As expected, marketers report higher performance for incented registration for the number of new subscribers, but there is a tradeoff in the quality of those subscribers. Also as expected, the ROI is lower since there are costs associated with providing the incentives. The numbers for B2B marketers are better—they reports 43% higher performance in terms of quantity, but only sacrifice 7% in quality compared to non-incented site registration. So it is no surprise that incentives are used much more often in B2B email marketing than they are for B2C email marketing.
43% better quantity for 7% worse quality makes this is straightforward decision for B2B marketers. For B2C, the tradeoff of 24% better quantity for 18% worse quality makes for a tougher decision.

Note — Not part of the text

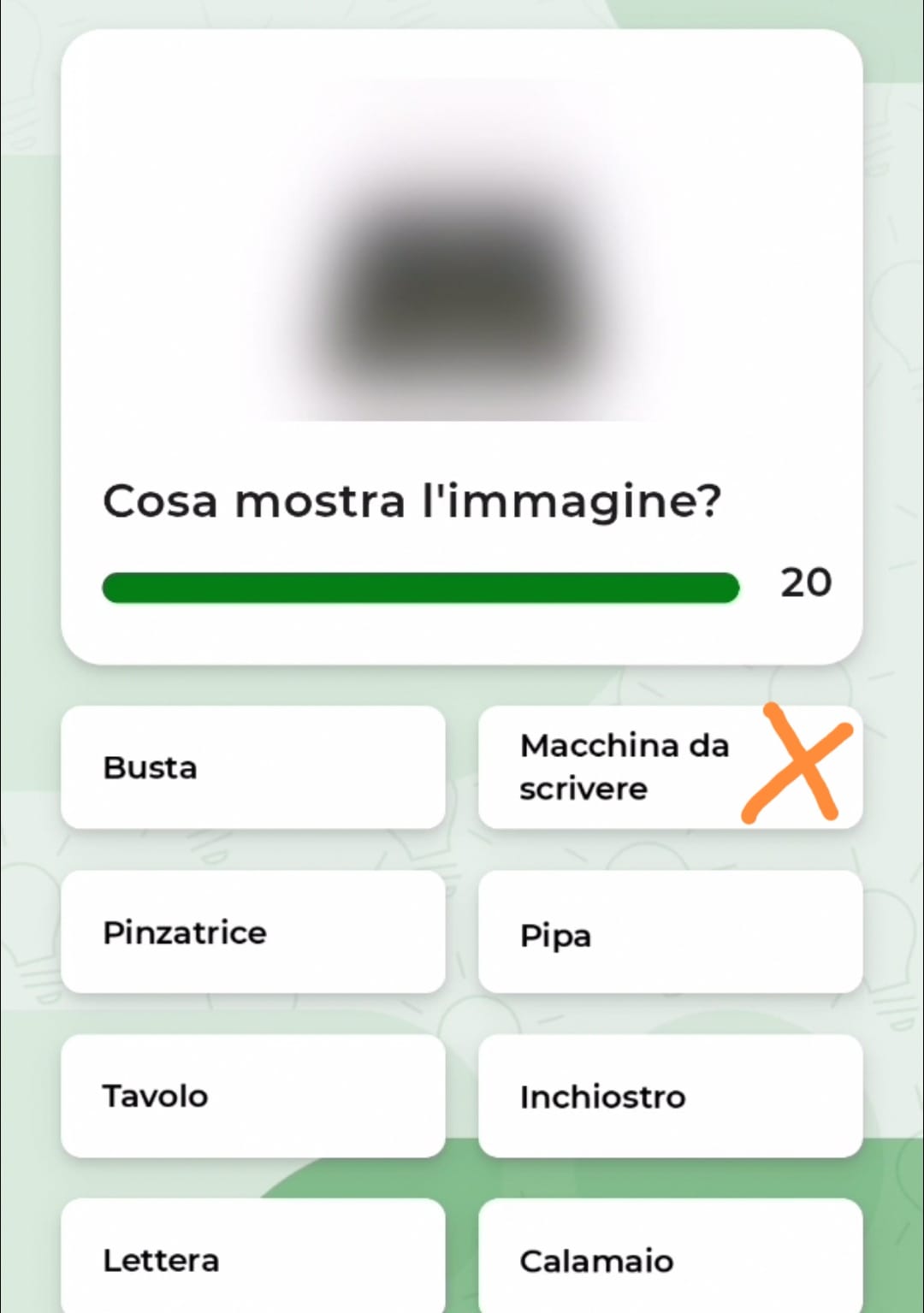
Task: Click the countdown number 20
Action: [x=806, y=583]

Often when companies turn to incentives to drive registration it is because they are compensating for poor strategy somewhere else. Non-incented site registration works if you have developed your value proposition and program messaging. If registrations are not happening without the incentives, then there is a problem with how the program is being sold to site visitors. This may be tactic placement on the site, but it is likely something more. If this is you, I recommend focusing on the value proposition of your program for a while by TAKING THE INCENTIVE AWAY.
Ask customers what they want, adjust, refine, and repeat as necessary. You will know you are on track once the stream of non-incented registrations picks up. At this point, open the subscription floodgates by adding the incentive back into the mix. Now the incentive is not the main draw, it’s simply a tool for helping get prospective subscribers off the fence!